In today's relaxing Guided Meditation, we will be reflecting on The Four Cardinal Virtues: Wisdom (Greek phronêsis), Justice (Greek dikaiosunê), Courage (Greek andreia), Temperance (Greek sôphrosunê).
Historians can’t agree on where this classification originated. It appears to go back as far as Plato or Socrates, although some argue that they can be traced back to about the 12th-8th centuries B.C., to Homer’s epic poems, The Iliad and The Odyssey.
Let's see them in more detail:
This is the common sense ability to know good from bad. We apply wisdom to judge what is to be done and what is not to be done and to know what is under our control and what is not. Includes good calculation, quick-wittedness, cunning, discretion, and resourcefulness.
To be fair and just in our treatment of others. To be moral, honest, and conduct ourselves with the dignity, equity, and fairness, we demand of others.
To resist fear; to be courageous without being reckless. To have confidence and self-restraint about what is truly fearful and terrible; to be bold wisely; intrepid in the face of hardship and death. Includes discipline, confidence, and self-control.
Moderation concerning desires and pleasures; harmony and good discipline. It has to do with personal independence, and self -discipline; rational acceptance of what is admirable and contemptible. Includes endurance, modesty, high-mindedness, cheerfulness, and industriousness.
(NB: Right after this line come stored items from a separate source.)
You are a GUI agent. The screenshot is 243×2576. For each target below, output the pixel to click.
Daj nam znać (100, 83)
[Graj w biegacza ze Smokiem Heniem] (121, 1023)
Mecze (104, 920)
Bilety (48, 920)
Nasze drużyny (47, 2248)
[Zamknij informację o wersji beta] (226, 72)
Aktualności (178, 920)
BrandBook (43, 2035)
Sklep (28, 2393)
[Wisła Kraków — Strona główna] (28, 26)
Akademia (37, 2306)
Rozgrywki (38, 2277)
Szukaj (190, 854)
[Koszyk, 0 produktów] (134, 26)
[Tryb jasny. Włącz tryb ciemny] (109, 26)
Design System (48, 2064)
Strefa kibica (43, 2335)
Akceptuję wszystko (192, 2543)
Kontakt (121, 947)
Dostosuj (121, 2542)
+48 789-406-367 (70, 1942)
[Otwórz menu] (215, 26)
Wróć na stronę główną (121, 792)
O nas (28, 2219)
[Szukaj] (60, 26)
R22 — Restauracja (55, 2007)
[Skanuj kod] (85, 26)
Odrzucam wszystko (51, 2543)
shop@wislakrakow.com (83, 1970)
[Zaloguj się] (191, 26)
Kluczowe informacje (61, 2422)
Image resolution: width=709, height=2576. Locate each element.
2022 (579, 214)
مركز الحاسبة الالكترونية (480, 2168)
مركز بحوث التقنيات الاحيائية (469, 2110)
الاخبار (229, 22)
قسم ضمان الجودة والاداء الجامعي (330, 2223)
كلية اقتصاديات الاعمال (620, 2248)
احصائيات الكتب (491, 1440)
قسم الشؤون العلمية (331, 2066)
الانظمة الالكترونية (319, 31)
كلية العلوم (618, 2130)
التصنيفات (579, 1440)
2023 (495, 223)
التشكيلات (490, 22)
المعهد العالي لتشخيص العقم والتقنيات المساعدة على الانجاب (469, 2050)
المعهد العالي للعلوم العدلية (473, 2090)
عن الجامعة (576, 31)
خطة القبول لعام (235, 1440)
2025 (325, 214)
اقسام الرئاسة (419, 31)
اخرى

These virtues derive initially from Plato's Republic Book IV, 426–435. The Roman Emperor Marcus Aurelius discusses them in Book V:12 of Meditations and views them as the "goods" that a person should identify in one's own mind, as opposed to "wealth or things which conduce to luxury or prestige." These cardinal virtues are listed in the Bible, as they were adopted by early Christians, who added on the three theological virtues of faith, hope and charity.
The cardinal virtues are considered the ‘antidote’ to the capital vices of pride, greed, lust, envy, gluttony, wrath and sloth. If you build your life and ambitions around these vices, you will probably be disappointed, because the pleasure they offer is ephemeral. It doesn’t mean that we don’t seek and enjoy pleasurable things like acclaim and monetary success. It means that we don’t “require” them to be happy and fulfilled; to “flourish” in a state of Eudaimonia.